Figures 16.11, 16.12 and 16.13 represent the homogeneous case of the heterogeneous problems analyzed successively in Figs. 16.8, 16.9, and 16.10. These figures have been included in order to show that through mixing of components lower or better system costs (Lev4-(4/6)-3—Model) can be reached in comparison to the homogeneous case subject to the same availability constraint. In the analyzed Ouz6_(4/11)_4 model no better cost results have been achieved but at least the same results as in the homogeneous case have been reached. One additional reason is to show that with the GA approach analyzed in this paper it was also possible to get the same results got with the hybridized GA + TS algorithm implemented in [5, 7]. This fact shows the effectiveness and accuracy of the GA approach discussed in this work since with the GA implemented in [6, 7] different results have been achieved.

Fig. 16.11

Results of the genetic algorithm run of the homogeneous case for the same upper system (Levitin—model containing four subsystems) and subject to the same availability constraint A ₀  = 0.900. As one can see in the heterogeneous case a better cost factor can be reached (5.423) than the homogeneous case (5.986) due to the fact that components have been mixed

Fig. 16.12

Results of the genetic algorithm run of the homogeneous case for the same upper system (Levitin—model containing four subsystems) and subject to the same availability constraint A0 = 0.960. As one can see in the heterogeneous case a better cost factor can be reached (7.009) than the homogeneous case (7.303) due to the fact that components have been mixed

Fig. 16.13

Results of the genetic algorithm run of the homogeneous case for the same upper system (Ouzineb—model containing six subsystems) and subject to the same availability constraint A0 = 0.990. As one can see in both cases the same cost factor has been reached (12.764) but definitely for less computation time in the homogeneous case

The best test results got within 15 successive runs of the genetic algorithm over the different models mentioned previously are shown in Table 16.1. Computing and convergence time for best achieved results are also included in the same table and serve to show how well the genetic algorithm customized for the heterogeneous case is performing in term of convergence speed, which can also be seen in the results depicted in Figs. 16.8, 16.9 and 16.10.

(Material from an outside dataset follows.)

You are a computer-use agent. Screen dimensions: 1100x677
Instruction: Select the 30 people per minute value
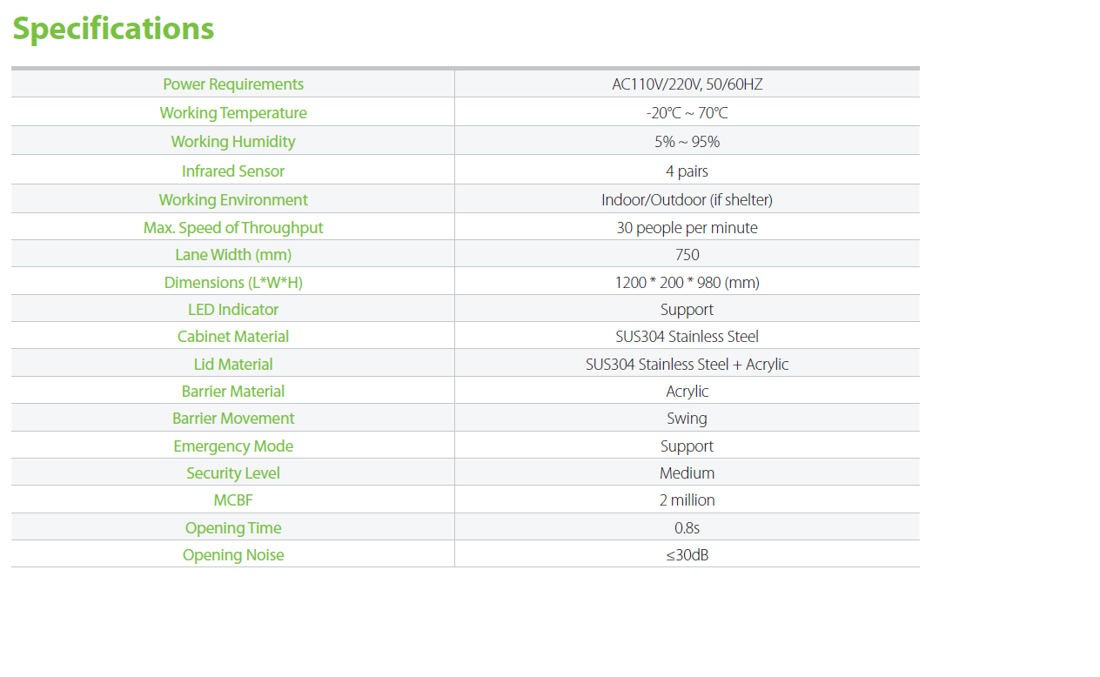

Table 16.1 Computation results of the homogeneous and the heterogeneous case using the GA

16.8 Conclusion and Future Works

Based on the facts and experimental results shown in the previous section and resumed in Table 16.1 for the different analyzed models, it can be recognized and concluded that the GA algorithm for heterogeneous series-parallel multi-states systems implemented in this work was performing in a great and efficient manner in term of convergence speed towards optimal results being expected and represented by Ouzineb in [5–7] and obtained by the hybrid GA + TS metaheuristic approach, in addition to the high accuracy in determining or finding the optimal solution (minimal system cost). And since genetic searching seems like searching for a small fish in a big ocean one small disadvantage or drawback is the standard one known in (heuristic) genetic approaches and that is resumed in the fact that the best optimal solution is not guaranteed or ensured in each run due to the limitation of the maximum number of iterations that may result, that some regions of the search or solution space that may include the optimal solution remains unexplored or out of reach.

The genetic approach implemented in this paper represents a very effective means in solving single objective constrained redundancy design problems like the complex heterogeneous one discussed in this work.

One of our future intentions is to tune genetic algorithms with local search algorithms targeting to increase the level of search accuracy. This kind of tuning is referred to in the literature as hybridization of genetic global searching algorithms.